• “The sin warned against at the very beginning of the Bible is ‘to eat of the tree of the knowledge of good and evil’ (Genesis 2:17). It does not sound like that should be a sin at all, does it? But the moment I sit on my throne, where I know with certitude who the good guys and the bad guys are, then I’m capable of great evil – while not thinking of it as evil! I have eaten of a dangerous tree, according to the Bible. Don’t judge, don’t label, don’t rush to judgment. You don’t really know other people’s real motives or intentions. You hardly know your own.

    The author of the classic book THE CLOUD OF UNKNOWING says that first you have to enter into ‘the cloud of forgetting.’ Forget all your certitudes, all your labels, all your explanations, whereby you’ve put this person in this box, determined this group is going to heaven, decided this race is superior to that race. Just forget it. It’s largely a waste of time. It’s usually your ego projecting itself, announcing itself, and protecting itself. It has little to do with objective reality or real love of the truth.” – Richard Rohr.

    Important words as we approach a new year. I’ll see you around the next bend in the river.

  • A daily devotional resource I use (Lectio 365) recently included this piece by Malcomb Guile, in anticipation of the birth of Jesus of Nazareth:

    “Come to us Wisdom, come unspoken Name,

    Come Root, and Key, and King, and holy Flame,

    O quickened little wick so tightly curled,

    Be folded with us into time and place,

    Unfold for us the mystery of grace

    And make of womb of this wounded world.”

    Make a womb of this wounded world…what a perplexing and alluring concept. The Christ Child comes to bring healing to a wounded world, to be sure. But Jesus doesn’t just come to afford us escape from the wounded world. And he doesn’t come only the judge a wounded world. Guile suggests that God made known in Jesus has the power to make even a wounded, divided, unjust, sin-ridden, suffering world the birthing place of the Savior of the world. Jesus doesn’t come to us apart from a wounded world. He comes from the very midst of it.

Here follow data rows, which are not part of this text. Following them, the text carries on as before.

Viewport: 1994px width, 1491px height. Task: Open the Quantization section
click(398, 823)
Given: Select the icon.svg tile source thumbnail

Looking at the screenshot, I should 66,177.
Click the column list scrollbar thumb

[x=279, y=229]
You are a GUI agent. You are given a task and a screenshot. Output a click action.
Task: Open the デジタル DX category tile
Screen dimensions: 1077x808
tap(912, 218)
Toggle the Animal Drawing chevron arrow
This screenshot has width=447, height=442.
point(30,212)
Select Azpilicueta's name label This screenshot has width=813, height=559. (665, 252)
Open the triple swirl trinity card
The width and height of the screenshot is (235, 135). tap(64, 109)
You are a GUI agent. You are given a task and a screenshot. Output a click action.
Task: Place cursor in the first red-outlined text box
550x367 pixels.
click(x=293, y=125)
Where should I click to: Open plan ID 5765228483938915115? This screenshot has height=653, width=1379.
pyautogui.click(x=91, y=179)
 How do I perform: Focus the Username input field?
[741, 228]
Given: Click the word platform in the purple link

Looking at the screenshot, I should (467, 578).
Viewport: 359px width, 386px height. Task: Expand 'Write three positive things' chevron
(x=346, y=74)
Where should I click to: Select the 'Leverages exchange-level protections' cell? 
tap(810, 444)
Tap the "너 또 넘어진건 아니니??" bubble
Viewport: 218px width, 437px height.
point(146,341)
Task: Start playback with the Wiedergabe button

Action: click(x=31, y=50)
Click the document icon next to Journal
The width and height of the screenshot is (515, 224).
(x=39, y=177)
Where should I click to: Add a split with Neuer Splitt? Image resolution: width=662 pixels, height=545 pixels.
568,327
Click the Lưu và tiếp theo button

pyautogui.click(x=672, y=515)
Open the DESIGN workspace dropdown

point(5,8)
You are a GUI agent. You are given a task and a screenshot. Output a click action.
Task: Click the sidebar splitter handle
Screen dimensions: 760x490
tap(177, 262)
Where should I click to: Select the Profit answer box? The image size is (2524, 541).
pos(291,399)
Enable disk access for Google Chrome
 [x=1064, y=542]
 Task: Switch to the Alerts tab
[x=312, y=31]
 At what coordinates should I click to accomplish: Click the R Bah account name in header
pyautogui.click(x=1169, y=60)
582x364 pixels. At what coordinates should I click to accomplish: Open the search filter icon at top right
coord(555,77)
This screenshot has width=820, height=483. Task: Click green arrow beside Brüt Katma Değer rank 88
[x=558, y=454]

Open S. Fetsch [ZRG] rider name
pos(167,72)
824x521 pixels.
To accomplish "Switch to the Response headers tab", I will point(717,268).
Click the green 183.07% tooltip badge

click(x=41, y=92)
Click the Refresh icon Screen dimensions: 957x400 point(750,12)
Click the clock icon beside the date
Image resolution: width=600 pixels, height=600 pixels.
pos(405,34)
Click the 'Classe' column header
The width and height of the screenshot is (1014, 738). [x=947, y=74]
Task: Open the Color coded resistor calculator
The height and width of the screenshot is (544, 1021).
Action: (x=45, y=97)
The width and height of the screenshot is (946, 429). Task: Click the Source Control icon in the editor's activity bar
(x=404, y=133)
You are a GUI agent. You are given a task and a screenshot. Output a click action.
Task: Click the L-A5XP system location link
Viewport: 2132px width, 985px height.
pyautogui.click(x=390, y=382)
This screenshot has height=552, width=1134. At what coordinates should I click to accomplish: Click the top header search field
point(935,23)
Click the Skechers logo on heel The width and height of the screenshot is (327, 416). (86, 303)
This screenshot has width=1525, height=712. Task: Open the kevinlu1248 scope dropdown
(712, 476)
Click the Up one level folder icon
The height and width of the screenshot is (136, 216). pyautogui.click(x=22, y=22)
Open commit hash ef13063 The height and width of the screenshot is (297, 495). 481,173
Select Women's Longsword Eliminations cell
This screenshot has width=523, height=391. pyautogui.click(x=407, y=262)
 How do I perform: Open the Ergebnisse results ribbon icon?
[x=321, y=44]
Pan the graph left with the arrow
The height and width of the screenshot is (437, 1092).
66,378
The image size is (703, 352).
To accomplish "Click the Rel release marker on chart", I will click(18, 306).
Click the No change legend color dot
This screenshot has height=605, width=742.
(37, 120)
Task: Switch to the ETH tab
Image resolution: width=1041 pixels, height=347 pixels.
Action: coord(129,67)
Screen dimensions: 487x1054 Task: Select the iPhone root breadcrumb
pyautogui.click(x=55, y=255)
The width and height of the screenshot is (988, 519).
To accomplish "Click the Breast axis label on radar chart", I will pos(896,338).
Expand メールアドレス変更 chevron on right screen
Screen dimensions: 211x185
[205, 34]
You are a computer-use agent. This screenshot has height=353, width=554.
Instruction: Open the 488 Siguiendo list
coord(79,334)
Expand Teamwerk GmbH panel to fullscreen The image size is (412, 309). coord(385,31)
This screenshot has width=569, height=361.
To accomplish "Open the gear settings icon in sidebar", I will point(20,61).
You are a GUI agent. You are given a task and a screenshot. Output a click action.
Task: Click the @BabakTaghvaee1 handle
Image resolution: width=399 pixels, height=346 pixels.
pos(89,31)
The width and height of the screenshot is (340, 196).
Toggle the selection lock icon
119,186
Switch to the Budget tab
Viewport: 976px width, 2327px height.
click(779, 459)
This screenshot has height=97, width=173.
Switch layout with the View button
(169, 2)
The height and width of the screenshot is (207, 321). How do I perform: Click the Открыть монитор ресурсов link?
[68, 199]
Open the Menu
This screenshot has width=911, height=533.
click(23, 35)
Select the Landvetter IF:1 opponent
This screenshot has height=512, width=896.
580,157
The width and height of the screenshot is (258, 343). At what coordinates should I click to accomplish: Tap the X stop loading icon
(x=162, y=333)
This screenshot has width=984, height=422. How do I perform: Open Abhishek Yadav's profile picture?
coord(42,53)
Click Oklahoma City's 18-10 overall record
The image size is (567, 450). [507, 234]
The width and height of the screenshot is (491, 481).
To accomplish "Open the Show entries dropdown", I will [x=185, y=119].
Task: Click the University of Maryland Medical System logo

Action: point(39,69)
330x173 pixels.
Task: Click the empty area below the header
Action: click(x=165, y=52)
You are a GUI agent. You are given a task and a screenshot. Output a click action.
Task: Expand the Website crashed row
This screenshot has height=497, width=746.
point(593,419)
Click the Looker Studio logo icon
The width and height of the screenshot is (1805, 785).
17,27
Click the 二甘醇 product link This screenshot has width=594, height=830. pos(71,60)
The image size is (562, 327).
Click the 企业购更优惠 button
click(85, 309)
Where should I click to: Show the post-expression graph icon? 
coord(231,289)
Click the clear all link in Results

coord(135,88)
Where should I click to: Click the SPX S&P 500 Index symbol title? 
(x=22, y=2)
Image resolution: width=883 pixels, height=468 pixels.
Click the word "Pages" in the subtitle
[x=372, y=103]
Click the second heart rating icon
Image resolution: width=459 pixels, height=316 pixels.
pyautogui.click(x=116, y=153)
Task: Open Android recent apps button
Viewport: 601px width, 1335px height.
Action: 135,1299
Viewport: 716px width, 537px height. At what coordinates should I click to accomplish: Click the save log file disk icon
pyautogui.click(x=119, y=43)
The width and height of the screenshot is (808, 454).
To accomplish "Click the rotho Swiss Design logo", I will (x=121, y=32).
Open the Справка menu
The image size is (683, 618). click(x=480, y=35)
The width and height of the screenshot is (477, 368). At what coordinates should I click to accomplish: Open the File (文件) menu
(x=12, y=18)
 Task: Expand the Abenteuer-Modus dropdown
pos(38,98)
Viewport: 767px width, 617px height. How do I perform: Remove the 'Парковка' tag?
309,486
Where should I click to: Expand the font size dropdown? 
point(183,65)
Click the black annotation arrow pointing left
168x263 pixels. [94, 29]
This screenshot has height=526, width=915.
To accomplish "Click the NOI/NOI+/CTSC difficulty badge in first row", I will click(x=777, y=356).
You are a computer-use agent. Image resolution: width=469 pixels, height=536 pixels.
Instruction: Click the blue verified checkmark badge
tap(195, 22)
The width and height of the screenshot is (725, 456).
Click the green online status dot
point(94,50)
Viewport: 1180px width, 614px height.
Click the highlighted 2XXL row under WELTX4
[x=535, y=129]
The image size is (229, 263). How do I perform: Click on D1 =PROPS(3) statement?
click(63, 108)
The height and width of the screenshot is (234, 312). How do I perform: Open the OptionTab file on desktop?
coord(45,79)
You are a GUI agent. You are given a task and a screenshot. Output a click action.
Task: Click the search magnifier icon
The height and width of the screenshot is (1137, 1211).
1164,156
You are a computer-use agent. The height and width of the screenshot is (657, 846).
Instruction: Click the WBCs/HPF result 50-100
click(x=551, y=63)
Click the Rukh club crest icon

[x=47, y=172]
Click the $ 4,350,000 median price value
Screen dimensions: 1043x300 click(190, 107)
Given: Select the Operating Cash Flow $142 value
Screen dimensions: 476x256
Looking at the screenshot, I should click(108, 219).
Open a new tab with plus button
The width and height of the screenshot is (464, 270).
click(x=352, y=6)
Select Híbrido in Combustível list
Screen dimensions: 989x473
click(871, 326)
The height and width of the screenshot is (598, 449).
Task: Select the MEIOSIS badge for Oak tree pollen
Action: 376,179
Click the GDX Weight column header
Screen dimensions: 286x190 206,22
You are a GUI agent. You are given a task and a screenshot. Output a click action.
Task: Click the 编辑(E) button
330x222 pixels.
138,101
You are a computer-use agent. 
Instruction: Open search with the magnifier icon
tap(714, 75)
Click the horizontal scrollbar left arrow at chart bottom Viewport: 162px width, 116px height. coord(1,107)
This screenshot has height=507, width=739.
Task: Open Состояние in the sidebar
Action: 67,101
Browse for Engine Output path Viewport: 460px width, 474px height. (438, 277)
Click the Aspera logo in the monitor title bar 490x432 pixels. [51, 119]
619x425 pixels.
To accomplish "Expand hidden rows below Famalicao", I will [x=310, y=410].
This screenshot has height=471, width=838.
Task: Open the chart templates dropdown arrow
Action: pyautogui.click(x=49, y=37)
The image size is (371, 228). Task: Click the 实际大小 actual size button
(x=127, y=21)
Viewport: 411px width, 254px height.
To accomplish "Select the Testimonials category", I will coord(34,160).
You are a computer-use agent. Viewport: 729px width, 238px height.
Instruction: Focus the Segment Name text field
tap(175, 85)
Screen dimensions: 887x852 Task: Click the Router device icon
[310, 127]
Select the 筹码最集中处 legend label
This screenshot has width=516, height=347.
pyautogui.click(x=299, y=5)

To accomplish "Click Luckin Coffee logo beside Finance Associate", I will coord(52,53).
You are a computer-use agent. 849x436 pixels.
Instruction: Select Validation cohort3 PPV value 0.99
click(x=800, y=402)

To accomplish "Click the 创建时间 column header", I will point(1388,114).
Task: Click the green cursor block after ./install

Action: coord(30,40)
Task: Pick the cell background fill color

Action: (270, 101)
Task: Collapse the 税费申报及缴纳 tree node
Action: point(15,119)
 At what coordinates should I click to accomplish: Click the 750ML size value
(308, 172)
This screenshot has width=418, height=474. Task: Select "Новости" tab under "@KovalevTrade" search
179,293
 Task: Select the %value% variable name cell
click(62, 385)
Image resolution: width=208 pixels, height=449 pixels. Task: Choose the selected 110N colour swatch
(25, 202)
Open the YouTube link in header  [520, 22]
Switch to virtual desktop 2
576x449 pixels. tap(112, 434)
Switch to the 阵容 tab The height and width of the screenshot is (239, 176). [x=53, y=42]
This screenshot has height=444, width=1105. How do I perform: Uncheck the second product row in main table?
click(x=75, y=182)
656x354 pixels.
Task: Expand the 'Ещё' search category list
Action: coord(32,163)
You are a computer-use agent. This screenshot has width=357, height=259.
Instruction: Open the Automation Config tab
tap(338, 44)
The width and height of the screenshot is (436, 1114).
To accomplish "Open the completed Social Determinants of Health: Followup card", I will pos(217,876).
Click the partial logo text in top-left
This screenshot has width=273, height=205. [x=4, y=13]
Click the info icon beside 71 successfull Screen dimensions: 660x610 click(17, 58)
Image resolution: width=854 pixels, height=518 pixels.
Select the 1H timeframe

    What if in the very mess of this uncertain, unequal, untethered, depressed, fearful, hateful, and divided era, the One whose birth we celebrate is birthing something totally and blindingly new?

    A blessed, peace-filled, comforting, and purposeful Christmas to all. I’ll see you around the next bend in the river.

  • I’m binge-watching a now dated Netflix series – “Designated Survivor.” In the story, an accidental U.S. president (played by Keifer Sutherland) urges government leaders to “choose to be on the right side of history” during a time of crisis. That’s an interesting and compelling concept…the “right” side of history.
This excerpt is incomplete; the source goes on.